Against this, it is difficult to define what might be meant by
"presence" of a feature, so the "test for presence" option is not
included in these proposals. An effect similar to testing for the
presence of a feature can be achieved by a Boolean-valued feature.
The idea of extensible matching and matching rules dependent upon
data types are facets of a problem not addressed by this memo, but
which do not necessarily affect the feature selection syntax. An
aspect that might bear on the syntax would be specification of an
explicit matching rule as part of a selection expression.
3.6 Describing preferences
A convenient way to describe preferences is by numeric "quality
values", as used in HTTP "Accept" headers, etc. (see RFC 2068 [9],
section 3.9).
It has been suggested that numeric quality values are potentially
misleading if used as more than just a way of ranking options.
Attempts to perform arithmetic on quality values do seem to
degenerate into meaningless juggling of numbers.

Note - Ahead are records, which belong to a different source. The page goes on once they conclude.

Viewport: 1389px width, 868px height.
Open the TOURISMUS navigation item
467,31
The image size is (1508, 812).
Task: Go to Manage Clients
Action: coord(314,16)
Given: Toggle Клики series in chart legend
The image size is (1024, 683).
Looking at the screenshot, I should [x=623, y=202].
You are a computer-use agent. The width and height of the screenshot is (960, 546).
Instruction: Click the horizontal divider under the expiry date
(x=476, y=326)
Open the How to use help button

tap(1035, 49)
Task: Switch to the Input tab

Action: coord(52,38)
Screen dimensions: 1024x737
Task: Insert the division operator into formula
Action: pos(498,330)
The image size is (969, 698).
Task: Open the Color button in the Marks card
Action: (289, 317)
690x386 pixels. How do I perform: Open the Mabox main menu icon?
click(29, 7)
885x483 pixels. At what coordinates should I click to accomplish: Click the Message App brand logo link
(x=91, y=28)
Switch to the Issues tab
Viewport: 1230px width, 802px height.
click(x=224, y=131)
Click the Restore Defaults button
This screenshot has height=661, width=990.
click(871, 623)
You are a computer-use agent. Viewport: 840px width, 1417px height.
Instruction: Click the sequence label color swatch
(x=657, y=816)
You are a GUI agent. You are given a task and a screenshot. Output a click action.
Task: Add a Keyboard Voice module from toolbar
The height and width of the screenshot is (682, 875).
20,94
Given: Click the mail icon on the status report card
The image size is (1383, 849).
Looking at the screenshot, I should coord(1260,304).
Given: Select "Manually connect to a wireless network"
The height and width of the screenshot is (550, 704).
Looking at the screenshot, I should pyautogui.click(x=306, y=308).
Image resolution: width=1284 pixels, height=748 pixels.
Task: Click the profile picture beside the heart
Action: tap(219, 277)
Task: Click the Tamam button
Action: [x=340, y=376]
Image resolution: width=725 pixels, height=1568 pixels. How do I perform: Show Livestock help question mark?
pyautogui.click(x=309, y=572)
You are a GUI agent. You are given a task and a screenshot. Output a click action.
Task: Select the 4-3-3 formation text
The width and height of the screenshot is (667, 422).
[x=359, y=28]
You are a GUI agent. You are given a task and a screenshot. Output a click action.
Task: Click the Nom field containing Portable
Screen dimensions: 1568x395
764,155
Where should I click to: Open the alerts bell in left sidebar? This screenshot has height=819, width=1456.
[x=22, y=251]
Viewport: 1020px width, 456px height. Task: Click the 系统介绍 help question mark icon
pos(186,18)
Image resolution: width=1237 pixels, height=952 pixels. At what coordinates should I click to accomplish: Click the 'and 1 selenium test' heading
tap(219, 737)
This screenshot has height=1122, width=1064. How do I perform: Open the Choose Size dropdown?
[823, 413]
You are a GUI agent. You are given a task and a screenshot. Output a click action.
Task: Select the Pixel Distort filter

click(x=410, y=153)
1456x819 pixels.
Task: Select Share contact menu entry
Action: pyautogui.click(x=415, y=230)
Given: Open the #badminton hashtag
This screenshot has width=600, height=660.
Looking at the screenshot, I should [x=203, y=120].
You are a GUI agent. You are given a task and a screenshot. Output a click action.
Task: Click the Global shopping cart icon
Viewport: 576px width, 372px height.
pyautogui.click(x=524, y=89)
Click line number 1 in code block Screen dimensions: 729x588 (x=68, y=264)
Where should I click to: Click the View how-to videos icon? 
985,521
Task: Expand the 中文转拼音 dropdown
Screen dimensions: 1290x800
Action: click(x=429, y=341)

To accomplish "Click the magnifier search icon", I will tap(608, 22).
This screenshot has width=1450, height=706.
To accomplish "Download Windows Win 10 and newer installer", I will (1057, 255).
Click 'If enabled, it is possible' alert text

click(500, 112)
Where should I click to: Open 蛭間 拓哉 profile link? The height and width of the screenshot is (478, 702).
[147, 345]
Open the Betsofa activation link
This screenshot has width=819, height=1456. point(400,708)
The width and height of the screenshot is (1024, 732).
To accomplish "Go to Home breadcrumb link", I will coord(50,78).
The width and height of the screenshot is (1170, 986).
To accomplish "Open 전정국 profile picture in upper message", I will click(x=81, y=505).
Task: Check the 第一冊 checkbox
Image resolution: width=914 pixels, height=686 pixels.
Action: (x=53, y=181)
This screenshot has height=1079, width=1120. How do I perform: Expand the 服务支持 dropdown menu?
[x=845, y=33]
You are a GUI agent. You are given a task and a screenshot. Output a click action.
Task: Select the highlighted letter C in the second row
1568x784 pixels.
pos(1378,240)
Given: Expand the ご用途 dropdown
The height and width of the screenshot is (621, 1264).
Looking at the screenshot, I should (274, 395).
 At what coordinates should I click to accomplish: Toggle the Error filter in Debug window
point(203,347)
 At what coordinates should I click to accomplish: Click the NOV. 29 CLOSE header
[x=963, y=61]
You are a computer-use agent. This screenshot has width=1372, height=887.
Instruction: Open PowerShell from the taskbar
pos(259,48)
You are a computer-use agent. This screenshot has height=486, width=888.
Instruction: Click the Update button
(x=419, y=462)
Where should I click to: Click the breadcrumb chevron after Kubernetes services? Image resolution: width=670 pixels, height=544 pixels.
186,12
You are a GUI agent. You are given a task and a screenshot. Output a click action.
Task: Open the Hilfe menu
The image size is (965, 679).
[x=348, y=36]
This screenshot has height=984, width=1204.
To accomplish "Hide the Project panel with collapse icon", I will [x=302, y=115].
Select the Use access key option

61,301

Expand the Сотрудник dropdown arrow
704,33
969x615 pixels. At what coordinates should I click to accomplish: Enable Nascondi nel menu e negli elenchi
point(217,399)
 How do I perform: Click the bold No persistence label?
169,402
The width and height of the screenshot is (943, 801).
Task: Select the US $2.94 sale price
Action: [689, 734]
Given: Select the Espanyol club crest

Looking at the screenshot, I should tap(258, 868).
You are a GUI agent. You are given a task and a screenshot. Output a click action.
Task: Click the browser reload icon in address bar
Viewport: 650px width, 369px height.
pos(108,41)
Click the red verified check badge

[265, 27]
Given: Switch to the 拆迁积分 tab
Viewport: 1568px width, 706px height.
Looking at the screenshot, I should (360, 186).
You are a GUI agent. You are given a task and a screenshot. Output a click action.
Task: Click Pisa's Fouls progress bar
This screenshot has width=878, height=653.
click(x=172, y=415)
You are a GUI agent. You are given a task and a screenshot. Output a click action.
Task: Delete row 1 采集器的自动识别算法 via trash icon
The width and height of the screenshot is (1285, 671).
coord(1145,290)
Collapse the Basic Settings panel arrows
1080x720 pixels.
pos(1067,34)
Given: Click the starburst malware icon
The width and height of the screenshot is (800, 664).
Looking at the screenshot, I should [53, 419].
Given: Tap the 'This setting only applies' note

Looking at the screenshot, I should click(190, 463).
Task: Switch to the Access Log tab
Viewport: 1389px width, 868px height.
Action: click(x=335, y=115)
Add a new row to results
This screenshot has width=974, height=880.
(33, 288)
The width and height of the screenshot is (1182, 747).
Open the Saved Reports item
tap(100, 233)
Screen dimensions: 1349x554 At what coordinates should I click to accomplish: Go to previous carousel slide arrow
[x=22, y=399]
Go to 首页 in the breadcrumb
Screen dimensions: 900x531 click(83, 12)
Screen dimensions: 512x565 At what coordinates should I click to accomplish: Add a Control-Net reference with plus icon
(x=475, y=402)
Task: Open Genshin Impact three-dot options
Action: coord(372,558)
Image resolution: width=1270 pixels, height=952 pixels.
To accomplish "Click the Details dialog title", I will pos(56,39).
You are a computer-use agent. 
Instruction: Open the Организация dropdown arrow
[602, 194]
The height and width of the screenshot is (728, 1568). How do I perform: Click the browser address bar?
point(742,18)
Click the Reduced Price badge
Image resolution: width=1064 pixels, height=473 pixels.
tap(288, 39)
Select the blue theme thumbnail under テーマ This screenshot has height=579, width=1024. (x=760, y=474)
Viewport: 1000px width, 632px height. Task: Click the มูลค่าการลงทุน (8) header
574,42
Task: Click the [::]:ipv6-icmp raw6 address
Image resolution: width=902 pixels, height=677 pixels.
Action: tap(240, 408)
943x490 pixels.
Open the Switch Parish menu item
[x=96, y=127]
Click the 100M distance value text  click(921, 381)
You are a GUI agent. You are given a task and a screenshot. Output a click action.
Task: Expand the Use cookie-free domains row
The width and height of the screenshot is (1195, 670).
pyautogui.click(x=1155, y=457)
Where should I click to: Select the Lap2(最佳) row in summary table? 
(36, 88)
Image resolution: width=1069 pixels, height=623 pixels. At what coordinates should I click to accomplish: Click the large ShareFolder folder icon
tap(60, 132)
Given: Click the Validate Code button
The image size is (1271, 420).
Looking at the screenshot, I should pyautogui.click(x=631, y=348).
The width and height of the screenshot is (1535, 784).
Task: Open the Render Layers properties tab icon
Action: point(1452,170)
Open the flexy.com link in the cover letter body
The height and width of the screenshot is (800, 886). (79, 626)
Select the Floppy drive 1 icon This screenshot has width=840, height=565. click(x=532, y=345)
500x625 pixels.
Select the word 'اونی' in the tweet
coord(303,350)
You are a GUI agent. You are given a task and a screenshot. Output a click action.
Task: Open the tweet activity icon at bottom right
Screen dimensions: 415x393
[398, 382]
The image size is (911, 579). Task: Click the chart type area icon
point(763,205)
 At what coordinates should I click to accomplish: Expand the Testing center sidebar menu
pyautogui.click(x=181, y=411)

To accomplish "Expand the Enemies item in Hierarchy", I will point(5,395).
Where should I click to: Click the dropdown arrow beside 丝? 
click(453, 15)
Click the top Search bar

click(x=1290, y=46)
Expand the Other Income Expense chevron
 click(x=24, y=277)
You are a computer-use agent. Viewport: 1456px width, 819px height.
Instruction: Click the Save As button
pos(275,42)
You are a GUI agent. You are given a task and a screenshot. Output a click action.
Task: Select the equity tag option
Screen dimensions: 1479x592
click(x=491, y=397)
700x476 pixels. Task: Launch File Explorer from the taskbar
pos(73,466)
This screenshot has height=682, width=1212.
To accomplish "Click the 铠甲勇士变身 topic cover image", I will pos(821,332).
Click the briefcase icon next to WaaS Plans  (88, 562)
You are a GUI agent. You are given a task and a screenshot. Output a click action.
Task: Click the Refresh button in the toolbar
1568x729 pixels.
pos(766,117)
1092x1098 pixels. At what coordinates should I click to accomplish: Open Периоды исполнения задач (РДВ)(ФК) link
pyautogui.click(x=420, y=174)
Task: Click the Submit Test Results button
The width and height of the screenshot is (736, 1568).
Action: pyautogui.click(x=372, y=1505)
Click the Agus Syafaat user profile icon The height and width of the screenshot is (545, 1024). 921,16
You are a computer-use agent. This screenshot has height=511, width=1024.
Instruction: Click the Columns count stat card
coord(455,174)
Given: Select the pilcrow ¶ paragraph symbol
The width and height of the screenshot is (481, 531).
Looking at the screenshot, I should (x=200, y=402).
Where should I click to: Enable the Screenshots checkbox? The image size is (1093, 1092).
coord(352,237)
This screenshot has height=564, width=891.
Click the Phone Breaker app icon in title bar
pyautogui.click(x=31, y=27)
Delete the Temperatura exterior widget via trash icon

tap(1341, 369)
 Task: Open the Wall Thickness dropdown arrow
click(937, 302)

Numeric quality values in the range 0 to 1 (as defined by RFC 2068
[9], section 3.9) are used to rank feature sets according to
preference. Higher values are preferred over lower values, and
equal values are presumed to be equally preferred. Beyond this,
the actual number used has no significance defined by this memo,
and arithmetic operations using them are likely to produce
unpredictable results unless suitably defined for the context where
they are used.
In the absence of any explicitly applied quality value, a value of
"1" is assumed, suggesting an "ideal" option that is equally or
more preferred than any other.
Using the notation defined later, a quality value may be attached
to any feature set predicate sub-expression:
(| (& (pix-x=750) (pix-y=500) (color=15) );q=0.8
(& (dpi>=150) (papersize=iso-A4) ) ;q=0.7 )
The next section explains that quality values attached to sub-
expressions are not always useful.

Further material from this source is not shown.